Suicide Notes, or reasons to live

                                                     by  Samartha Vashishtha


Suicide Notes, or reasons to live


The blind kings of our history

wait on their mighty thrones

kim akurvat Sanjaya?*

Invaders with red faces

come and call us names

plagiarizing from our ancestors

oiling and twisting their beards.

The rivers of our death

turn round a corner

and become untouchable.

I sit in my room scratching

an age-old itch

on the little finger of my foot.

* The Gita where Dhritarashtra, the blind king asks his companion Sanjaya about the happenings at the battlefield of Kurukshetra


Reality –

a songless morbid tale.

I watch people around

laugh and dance

flaunting their shades of life.

The sky stiffen its neck

wailing like a stubborn child.

Women with shaven legs

smile when I turn and watch them.

A little warmth from the earth

rising up my veins.

Or you sitting by my side

slender like a rider’s whip.

When I’m meant to be perfect, Lord!

why didn’t you make me so?

Even the colour of dawn on the sitting chair


The Poetry Chain (Thiruvananthapuram)


Before I ran out of proportions in my teens; I had heard of a Stephen Hawking tied to his wheelchair, but still having the reputation of being a scientist as great as someone who abandoned his daughter in Hungary because the wailing of the baby was too much for him*. It is just this keener-than-needed interest in history and polity that father thinks I feel I should not be bothered at all for such things as switching the extra fan off; or deciding the height from which water should be spat into the washing sink so that it doesn’t bounce back onto one’s shirt.

Rotten eggs.

Obviously, there are things that I’ve dreamt of doing right since the very beginning. Like shouting on the streets at midnight and be dismissed as drunk. Or brushing my elbow against that bombshell in the college and get away with a mild Sorry!

Atleast dare and give it a try.

And certain, there are things that I’ve loved and that keep me here longing when I plan to go. For instance, the hint of salt on your lips. Or the fragrance of the first mango of the season falling from a tree that we once buried in the earth, and has now grown taller than me. Or one last unending poem on the hazards of Capitalism.

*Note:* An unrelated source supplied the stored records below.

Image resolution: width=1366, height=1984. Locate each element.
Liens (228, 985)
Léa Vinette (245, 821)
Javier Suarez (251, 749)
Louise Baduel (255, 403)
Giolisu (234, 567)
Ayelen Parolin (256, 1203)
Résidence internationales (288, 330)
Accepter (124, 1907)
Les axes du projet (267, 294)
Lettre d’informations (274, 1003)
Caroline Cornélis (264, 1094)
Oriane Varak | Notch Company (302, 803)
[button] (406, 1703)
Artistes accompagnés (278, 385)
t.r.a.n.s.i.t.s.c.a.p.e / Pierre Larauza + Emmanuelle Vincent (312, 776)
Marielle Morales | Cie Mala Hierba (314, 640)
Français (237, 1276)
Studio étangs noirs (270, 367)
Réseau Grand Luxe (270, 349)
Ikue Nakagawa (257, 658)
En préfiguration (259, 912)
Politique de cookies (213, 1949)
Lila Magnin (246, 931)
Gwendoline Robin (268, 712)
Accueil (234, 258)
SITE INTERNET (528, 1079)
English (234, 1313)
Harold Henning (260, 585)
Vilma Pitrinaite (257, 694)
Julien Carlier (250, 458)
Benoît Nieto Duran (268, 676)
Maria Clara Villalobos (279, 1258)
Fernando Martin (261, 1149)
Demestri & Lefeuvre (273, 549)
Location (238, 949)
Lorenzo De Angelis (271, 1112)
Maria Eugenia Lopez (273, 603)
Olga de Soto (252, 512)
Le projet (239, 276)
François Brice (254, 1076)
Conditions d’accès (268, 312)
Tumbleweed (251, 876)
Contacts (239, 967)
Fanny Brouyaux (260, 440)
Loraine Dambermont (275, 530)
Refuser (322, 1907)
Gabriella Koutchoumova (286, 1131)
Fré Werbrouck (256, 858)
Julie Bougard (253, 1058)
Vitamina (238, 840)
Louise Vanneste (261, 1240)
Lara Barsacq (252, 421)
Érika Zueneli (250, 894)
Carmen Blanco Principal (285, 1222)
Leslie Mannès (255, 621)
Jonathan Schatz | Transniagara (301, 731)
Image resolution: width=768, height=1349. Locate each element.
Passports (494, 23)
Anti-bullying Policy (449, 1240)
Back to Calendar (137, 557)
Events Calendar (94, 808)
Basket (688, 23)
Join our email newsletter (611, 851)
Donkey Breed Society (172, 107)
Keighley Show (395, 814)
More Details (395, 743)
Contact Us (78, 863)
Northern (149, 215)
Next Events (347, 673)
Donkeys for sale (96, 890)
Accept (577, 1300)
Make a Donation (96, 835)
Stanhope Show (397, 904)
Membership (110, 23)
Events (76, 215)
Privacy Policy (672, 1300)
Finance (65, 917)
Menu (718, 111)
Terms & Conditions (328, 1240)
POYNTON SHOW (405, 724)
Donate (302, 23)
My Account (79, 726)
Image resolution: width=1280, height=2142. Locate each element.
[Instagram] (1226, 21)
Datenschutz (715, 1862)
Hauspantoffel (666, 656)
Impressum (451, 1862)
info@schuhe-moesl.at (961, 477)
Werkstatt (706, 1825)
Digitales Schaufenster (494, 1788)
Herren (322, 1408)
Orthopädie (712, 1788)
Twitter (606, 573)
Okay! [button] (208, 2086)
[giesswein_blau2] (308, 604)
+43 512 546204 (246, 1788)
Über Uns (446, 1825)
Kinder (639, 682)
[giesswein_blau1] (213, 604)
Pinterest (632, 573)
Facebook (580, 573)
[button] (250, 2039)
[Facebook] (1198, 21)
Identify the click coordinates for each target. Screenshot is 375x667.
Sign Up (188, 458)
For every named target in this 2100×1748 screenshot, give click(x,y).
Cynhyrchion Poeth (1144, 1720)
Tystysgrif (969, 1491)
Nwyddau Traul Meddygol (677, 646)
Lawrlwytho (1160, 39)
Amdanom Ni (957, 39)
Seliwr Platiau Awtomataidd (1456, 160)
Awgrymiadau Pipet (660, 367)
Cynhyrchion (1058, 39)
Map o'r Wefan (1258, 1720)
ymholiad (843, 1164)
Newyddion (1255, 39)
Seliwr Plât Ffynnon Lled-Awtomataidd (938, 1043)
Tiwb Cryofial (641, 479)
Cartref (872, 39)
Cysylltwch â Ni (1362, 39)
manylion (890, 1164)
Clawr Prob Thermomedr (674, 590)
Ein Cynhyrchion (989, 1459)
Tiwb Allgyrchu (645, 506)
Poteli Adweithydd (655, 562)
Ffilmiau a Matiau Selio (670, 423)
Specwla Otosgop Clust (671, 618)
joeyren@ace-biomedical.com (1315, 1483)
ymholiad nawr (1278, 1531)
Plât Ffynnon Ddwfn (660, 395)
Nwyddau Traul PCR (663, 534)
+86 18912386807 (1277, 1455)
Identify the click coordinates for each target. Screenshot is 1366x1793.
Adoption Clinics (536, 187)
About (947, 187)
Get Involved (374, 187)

And ofcourse, at the end of it all, we know it’s just for a mouthful of Pizza cheese; or that last leg of the roasted bird that we all live.

Till eternity.

* Albert Einstein is known to have abandoned his daughter in Hungary in the early 1900’s


I can call this a cruel world.

Most parts of it

I can.

A world oval like the scar

I carry on the back of my palm.

A world pretending to be innocent

about the years of my life wasted

in putting Tellegen’s theorem to use.

What world I blemish with my touch

going nowhere, walking on the air?

What world sinks into our eyes

when I write my name with yours –

mischief on a bare blank page?

The world is not a swirling tennis ball

that we stand upside down on

rising from the bottom of the sea

on our way to Greece* in panting iron ships.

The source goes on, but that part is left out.